> TASK TO COMPLETE: Work through the records below and copy every line that includes "Given".

> RECORDS PROVIDED:
_ _ _

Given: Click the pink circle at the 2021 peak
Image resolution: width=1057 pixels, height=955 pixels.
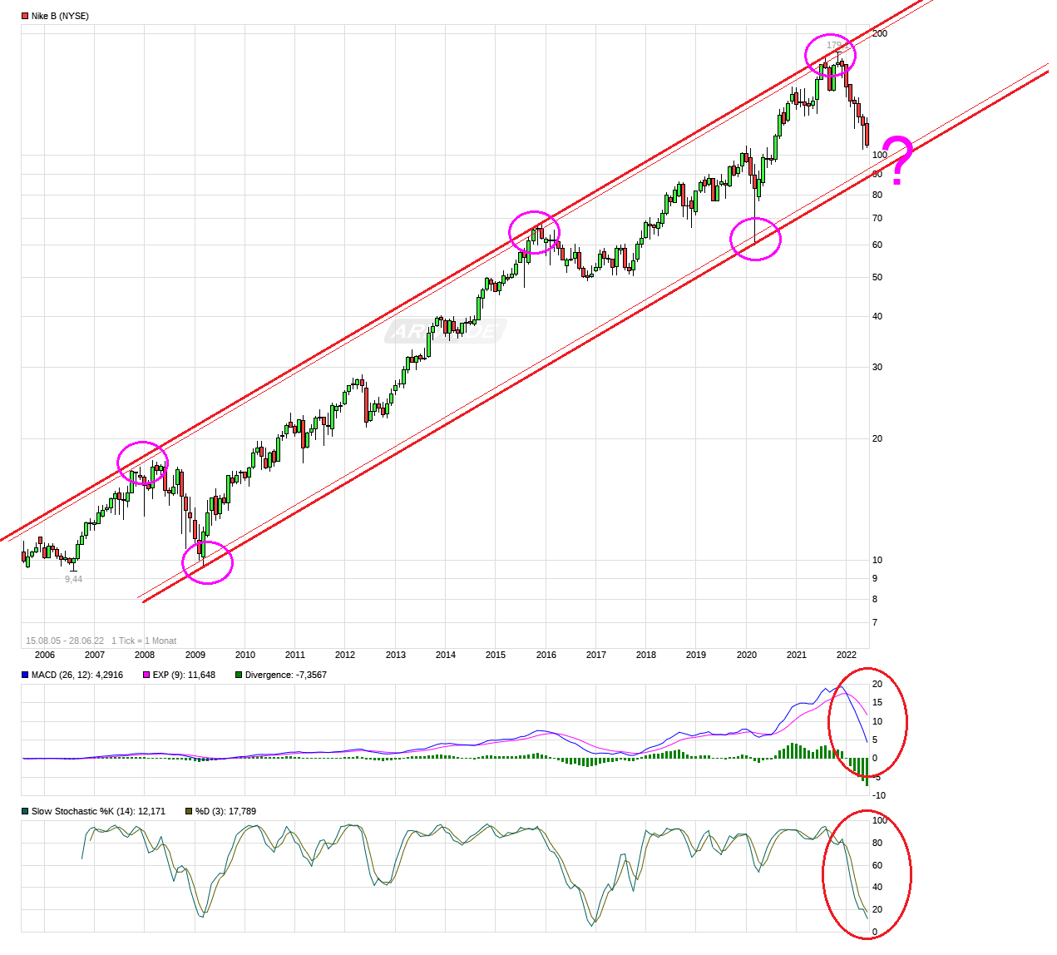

_ _ _

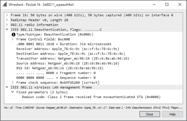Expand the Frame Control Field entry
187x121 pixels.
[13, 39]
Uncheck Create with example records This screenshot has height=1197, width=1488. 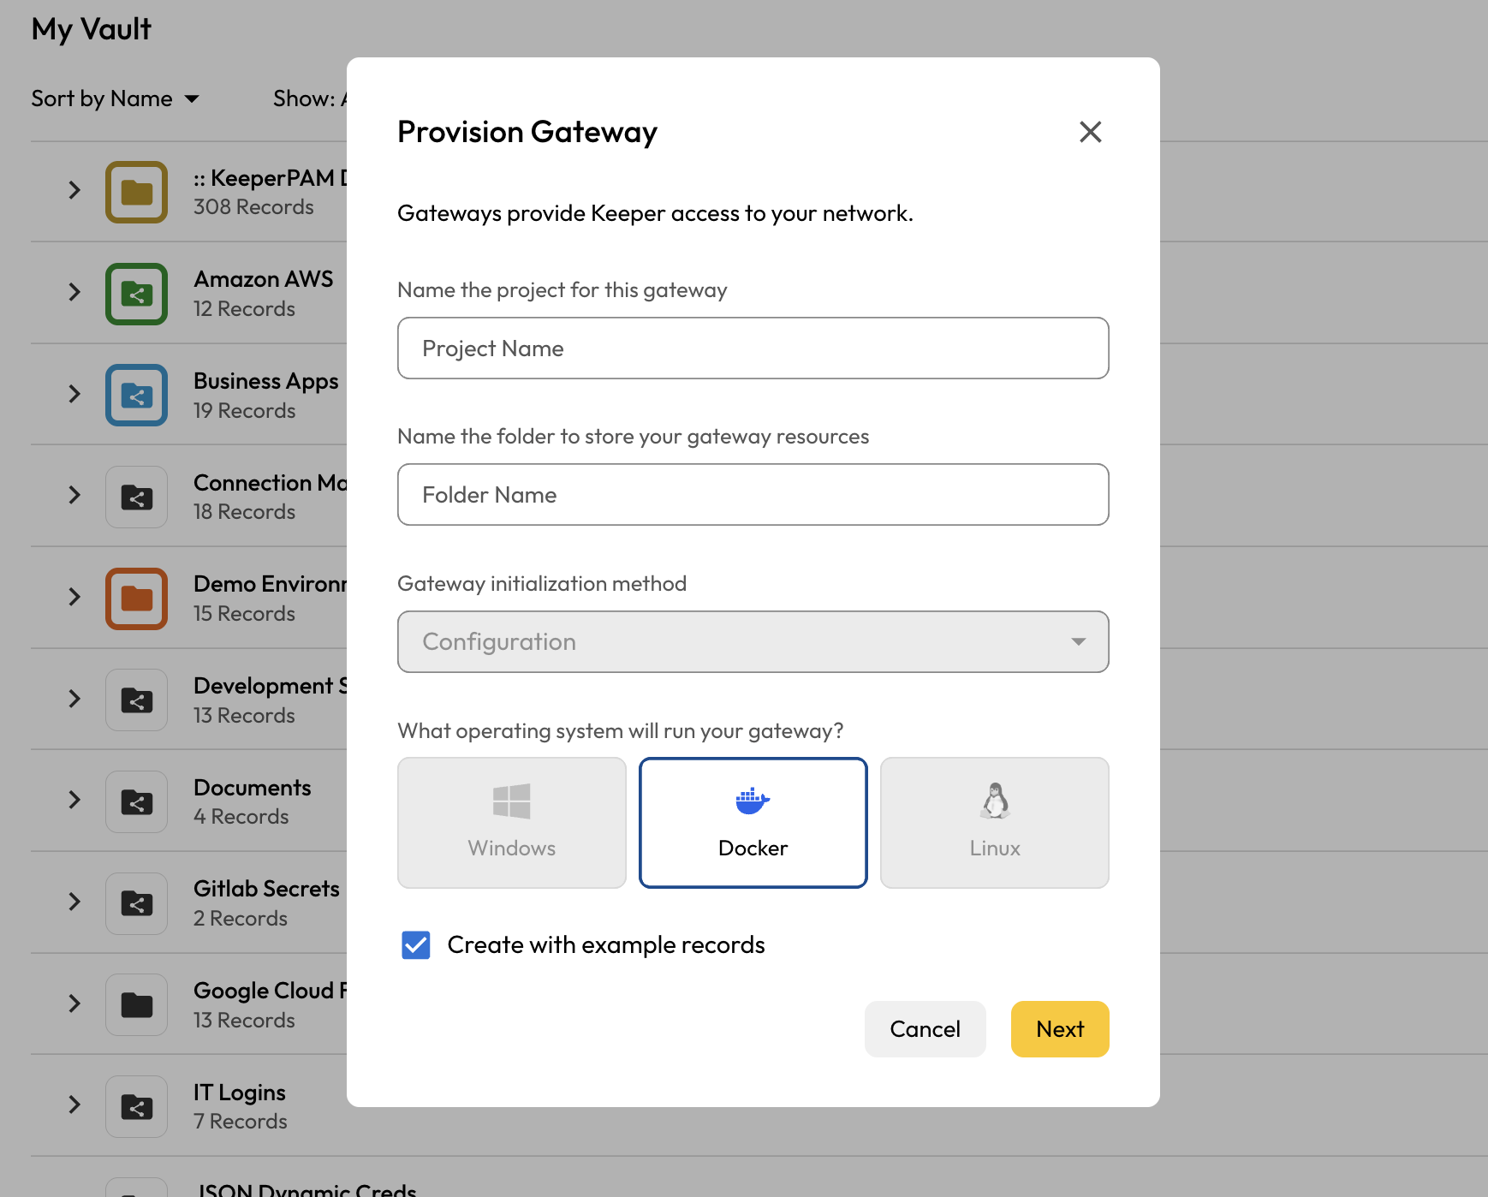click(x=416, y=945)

_ _ _

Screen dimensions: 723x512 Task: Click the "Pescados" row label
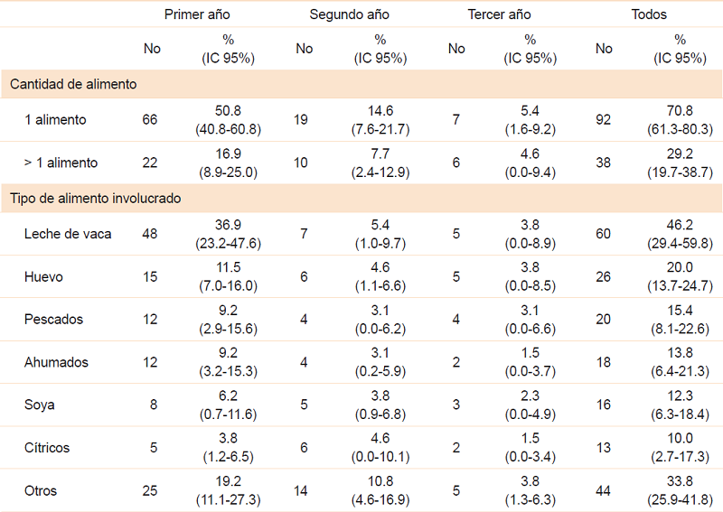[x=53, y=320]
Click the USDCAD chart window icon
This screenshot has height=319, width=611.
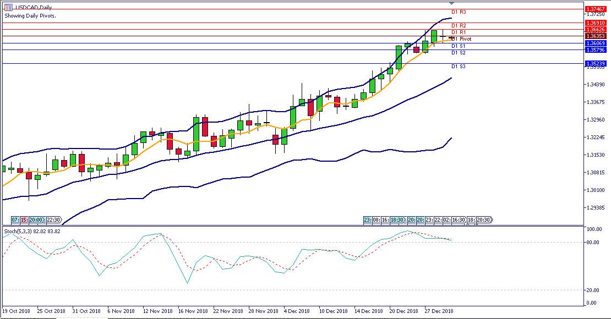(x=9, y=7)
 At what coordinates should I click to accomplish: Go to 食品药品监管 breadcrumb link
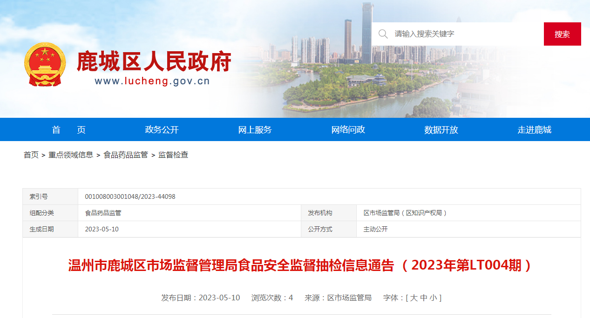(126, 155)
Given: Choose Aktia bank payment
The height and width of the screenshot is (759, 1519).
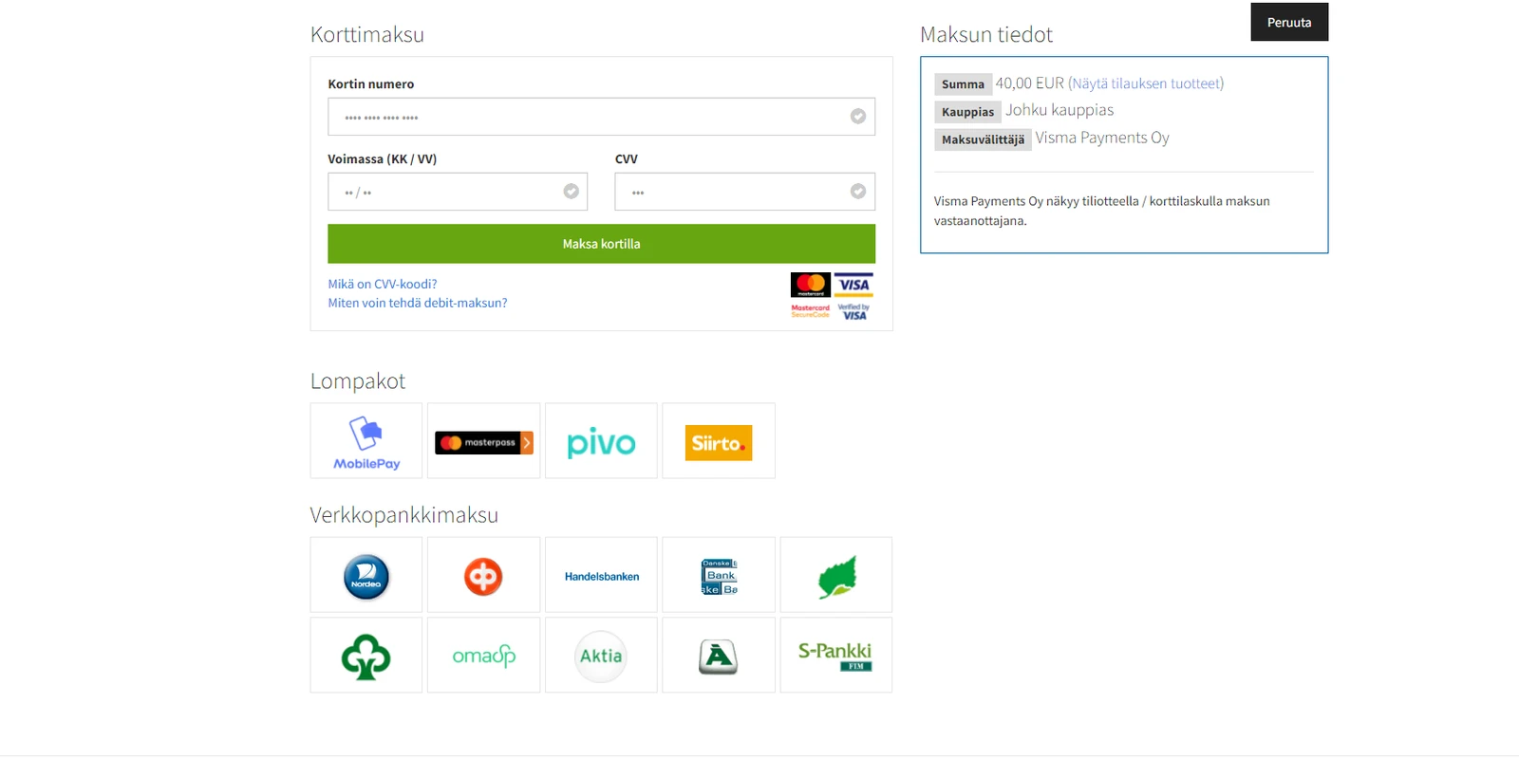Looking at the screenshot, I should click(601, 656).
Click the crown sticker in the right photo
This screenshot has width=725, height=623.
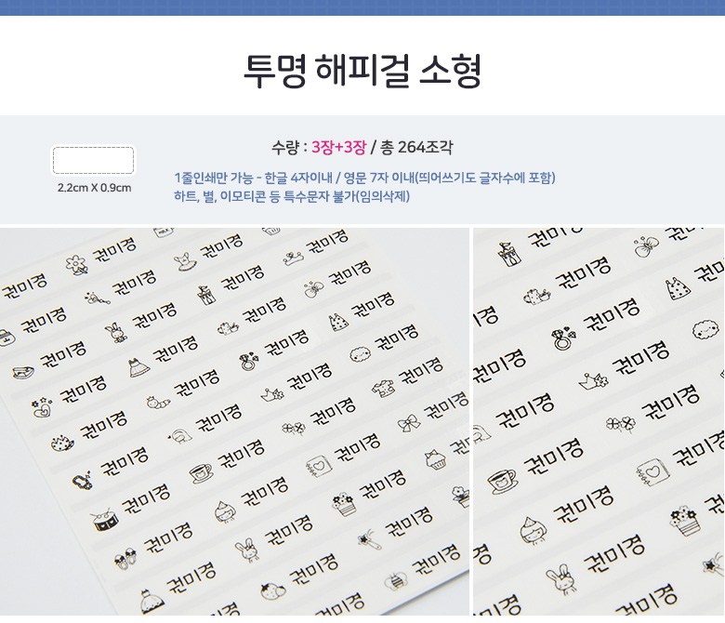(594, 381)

_ _ _

> TASK RESULT:
Given: Click the pink circle at the 2021 peak
Given: Choose Aktia bank payment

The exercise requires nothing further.